== Segment start ==
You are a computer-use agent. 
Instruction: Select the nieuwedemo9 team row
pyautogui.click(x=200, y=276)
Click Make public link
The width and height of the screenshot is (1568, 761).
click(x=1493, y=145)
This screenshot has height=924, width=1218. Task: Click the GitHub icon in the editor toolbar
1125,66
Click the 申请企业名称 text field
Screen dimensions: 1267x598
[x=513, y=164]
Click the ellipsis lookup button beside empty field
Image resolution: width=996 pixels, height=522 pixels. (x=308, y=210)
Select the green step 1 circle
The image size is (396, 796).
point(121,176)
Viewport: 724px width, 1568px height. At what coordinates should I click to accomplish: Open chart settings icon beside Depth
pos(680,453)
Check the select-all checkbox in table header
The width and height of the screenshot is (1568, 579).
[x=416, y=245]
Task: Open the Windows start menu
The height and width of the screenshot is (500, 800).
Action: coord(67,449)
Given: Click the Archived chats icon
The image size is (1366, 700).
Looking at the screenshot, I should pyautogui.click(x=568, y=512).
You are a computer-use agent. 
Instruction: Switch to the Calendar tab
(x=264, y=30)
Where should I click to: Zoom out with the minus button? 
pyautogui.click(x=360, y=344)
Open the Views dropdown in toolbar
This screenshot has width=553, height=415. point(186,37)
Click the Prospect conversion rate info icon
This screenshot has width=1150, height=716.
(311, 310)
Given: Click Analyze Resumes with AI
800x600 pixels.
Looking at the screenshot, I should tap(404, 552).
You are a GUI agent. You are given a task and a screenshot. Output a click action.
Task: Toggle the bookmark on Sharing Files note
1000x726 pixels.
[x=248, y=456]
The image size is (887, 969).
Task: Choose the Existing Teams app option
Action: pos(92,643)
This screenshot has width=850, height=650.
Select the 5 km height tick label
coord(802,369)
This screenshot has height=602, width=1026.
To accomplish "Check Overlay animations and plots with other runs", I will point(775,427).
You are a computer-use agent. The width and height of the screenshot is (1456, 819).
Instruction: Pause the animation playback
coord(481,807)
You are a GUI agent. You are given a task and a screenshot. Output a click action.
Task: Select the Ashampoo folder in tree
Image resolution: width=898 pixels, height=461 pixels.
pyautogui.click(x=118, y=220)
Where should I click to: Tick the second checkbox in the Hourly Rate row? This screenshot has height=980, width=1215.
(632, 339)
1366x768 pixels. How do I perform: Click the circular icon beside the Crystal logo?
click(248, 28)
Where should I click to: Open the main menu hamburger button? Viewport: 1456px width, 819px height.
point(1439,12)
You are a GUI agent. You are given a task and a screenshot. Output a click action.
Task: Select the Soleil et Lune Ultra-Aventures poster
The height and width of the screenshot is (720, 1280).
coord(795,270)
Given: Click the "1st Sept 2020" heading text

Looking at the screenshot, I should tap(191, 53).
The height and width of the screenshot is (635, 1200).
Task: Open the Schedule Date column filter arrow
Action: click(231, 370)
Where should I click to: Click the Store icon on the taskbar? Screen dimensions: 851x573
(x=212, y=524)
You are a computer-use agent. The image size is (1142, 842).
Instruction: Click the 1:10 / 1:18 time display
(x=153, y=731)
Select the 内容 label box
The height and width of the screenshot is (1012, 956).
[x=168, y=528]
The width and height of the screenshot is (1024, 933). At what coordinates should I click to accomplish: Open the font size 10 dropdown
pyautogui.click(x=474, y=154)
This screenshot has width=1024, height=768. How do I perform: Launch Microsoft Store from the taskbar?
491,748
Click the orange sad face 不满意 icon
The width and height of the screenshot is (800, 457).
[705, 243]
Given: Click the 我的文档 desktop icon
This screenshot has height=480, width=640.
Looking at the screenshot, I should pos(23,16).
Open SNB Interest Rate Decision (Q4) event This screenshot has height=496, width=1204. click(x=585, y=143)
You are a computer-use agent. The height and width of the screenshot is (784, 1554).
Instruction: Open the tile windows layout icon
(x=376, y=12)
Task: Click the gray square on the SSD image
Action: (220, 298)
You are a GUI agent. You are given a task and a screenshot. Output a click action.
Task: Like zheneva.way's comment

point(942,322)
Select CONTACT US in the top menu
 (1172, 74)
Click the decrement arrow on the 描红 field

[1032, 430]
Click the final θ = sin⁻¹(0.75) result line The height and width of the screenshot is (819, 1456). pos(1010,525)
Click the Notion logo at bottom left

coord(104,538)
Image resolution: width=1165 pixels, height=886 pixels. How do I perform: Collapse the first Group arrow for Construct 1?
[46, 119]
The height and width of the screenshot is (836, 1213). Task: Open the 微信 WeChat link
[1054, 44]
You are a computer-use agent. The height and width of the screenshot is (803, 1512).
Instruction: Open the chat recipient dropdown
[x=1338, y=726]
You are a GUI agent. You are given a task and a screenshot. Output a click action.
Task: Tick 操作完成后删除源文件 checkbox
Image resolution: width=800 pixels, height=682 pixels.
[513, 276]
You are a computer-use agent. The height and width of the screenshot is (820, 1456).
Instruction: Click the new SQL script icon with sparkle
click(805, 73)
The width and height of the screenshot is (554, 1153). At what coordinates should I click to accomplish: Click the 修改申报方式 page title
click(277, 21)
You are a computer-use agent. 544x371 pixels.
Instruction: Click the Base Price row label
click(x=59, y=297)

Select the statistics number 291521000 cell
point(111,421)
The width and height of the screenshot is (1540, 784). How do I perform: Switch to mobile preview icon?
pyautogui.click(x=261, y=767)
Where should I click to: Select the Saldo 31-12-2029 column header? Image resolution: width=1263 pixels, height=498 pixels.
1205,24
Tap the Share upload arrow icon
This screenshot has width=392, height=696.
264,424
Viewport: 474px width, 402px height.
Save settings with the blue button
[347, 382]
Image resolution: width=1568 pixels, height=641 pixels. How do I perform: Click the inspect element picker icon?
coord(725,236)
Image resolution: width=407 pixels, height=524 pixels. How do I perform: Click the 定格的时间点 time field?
== Segment end ==
About this task =
Copy every line above without changes.

Written answer =
You are a computer-use agent. 
Instruction: Select the nieuwedemo9 team row
pyautogui.click(x=200, y=276)
Click Make public link
The width and height of the screenshot is (1568, 761).
click(x=1493, y=145)
This screenshot has height=924, width=1218. Task: Click the GitHub icon in the editor toolbar
1125,66
Click the 申请企业名称 text field
Screen dimensions: 1267x598
[x=513, y=164]
Click the ellipsis lookup button beside empty field
Image resolution: width=996 pixels, height=522 pixels. (x=308, y=210)
Select the green step 1 circle
The image size is (396, 796).
point(121,176)
Viewport: 724px width, 1568px height. At what coordinates should I click to accomplish: Open chart settings icon beside Depth
pos(680,453)
Check the select-all checkbox in table header
The width and height of the screenshot is (1568, 579).
[x=416, y=245]
Task: Open the Windows start menu
The height and width of the screenshot is (500, 800).
Action: coord(67,449)
Given: Click the Archived chats icon
The image size is (1366, 700).
Looking at the screenshot, I should pyautogui.click(x=568, y=512).
You are a computer-use agent. 
Instruction: Switch to the Calendar tab
(x=264, y=30)
Where should I click to: Zoom out with the minus button? 
pyautogui.click(x=360, y=344)
Open the Views dropdown in toolbar
This screenshot has width=553, height=415. point(186,37)
Click the Prospect conversion rate info icon
This screenshot has width=1150, height=716.
(311, 310)
Given: Click Analyze Resumes with AI
800x600 pixels.
Looking at the screenshot, I should tap(404, 552).
You are a GUI agent. You are given a task and a screenshot. Output a click action.
Task: Toggle the bookmark on Sharing Files note
1000x726 pixels.
[x=248, y=456]
The image size is (887, 969).
Task: Choose the Existing Teams app option
Action: pos(92,643)
This screenshot has width=850, height=650.
Select the 5 km height tick label
coord(802,369)
This screenshot has height=602, width=1026.
To accomplish "Check Overlay animations and plots with other runs", I will point(775,427).
You are a computer-use agent. The width and height of the screenshot is (1456, 819).
Instruction: Pause the animation playback
coord(481,807)
You are a GUI agent. You are given a task and a screenshot. Output a click action.
Task: Select the Ashampoo folder in tree
Image resolution: width=898 pixels, height=461 pixels.
pyautogui.click(x=118, y=220)
Where should I click to: Tick the second checkbox in the Hourly Rate row? This screenshot has height=980, width=1215.
(632, 339)
1366x768 pixels. How do I perform: Click the circular icon beside the Crystal logo?
click(248, 28)
Where should I click to: Open the main menu hamburger button? Viewport: 1456px width, 819px height.
point(1439,12)
You are a GUI agent. You are given a task and a screenshot. Output a click action.
Task: Select the Soleil et Lune Ultra-Aventures poster
The height and width of the screenshot is (720, 1280).
coord(795,270)
Given: Click the "1st Sept 2020" heading text

Looking at the screenshot, I should tap(191, 53).
The height and width of the screenshot is (635, 1200).
Task: Open the Schedule Date column filter arrow
Action: click(231, 370)
Where should I click to: Click the Store icon on the taskbar? Screen dimensions: 851x573
(x=212, y=524)
You are a computer-use agent. The image size is (1142, 842).
Instruction: Click the 1:10 / 1:18 time display
(x=153, y=731)
Select the 内容 label box
The height and width of the screenshot is (1012, 956).
[x=168, y=528]
The width and height of the screenshot is (1024, 933). At what coordinates should I click to accomplish: Open the font size 10 dropdown
pyautogui.click(x=474, y=154)
This screenshot has width=1024, height=768. How do I perform: Launch Microsoft Store from the taskbar?
491,748
Click the orange sad face 不满意 icon
The width and height of the screenshot is (800, 457).
[705, 243]
Given: Click the 我的文档 desktop icon
This screenshot has height=480, width=640.
Looking at the screenshot, I should pos(23,16).
Open SNB Interest Rate Decision (Q4) event This screenshot has height=496, width=1204. click(x=585, y=143)
You are a computer-use agent. The height and width of the screenshot is (784, 1554).
Instruction: Open the tile windows layout icon
(x=376, y=12)
Task: Click the gray square on the SSD image
Action: (220, 298)
You are a GUI agent. You are given a task and a screenshot. Output a click action.
Task: Like zheneva.way's comment

point(942,322)
Select CONTACT US in the top menu
 (1172, 74)
Click the decrement arrow on the 描红 field

[1032, 430]
Click the final θ = sin⁻¹(0.75) result line The height and width of the screenshot is (819, 1456). pos(1010,525)
Click the Notion logo at bottom left

coord(104,538)
Image resolution: width=1165 pixels, height=886 pixels. How do I perform: Collapse the first Group arrow for Construct 1?
[46, 119]
The height and width of the screenshot is (836, 1213). Task: Open the 微信 WeChat link
[1054, 44]
You are a computer-use agent. The height and width of the screenshot is (803, 1512).
Instruction: Open the chat recipient dropdown
[x=1338, y=726]
You are a GUI agent. You are given a task and a screenshot. Output a click action.
Task: Tick 操作完成后删除源文件 checkbox
Image resolution: width=800 pixels, height=682 pixels.
[513, 276]
You are a computer-use agent. The height and width of the screenshot is (820, 1456).
Instruction: Click the new SQL script icon with sparkle
click(805, 73)
The width and height of the screenshot is (554, 1153). At what coordinates should I click to accomplish: Click the 修改申报方式 page title
click(277, 21)
You are a computer-use agent. 544x371 pixels.
Instruction: Click the Base Price row label
click(x=59, y=297)

Select the statistics number 291521000 cell
point(111,421)
The width and height of the screenshot is (1540, 784). How do I perform: Switch to mobile preview icon?
pyautogui.click(x=261, y=767)
Where should I click to: Select the Saldo 31-12-2029 column header? Image resolution: width=1263 pixels, height=498 pixels.
1205,24
Tap the Share upload arrow icon
This screenshot has width=392, height=696.
264,424
Viewport: 474px width, 402px height.
Save settings with the blue button
[347, 382]
Image resolution: width=1568 pixels, height=641 pixels. How do I perform: Click the inspect element picker icon?
coord(725,236)
Image resolution: width=407 pixels, height=524 pixels. How do I perform: Click the 定格的时间点 time field?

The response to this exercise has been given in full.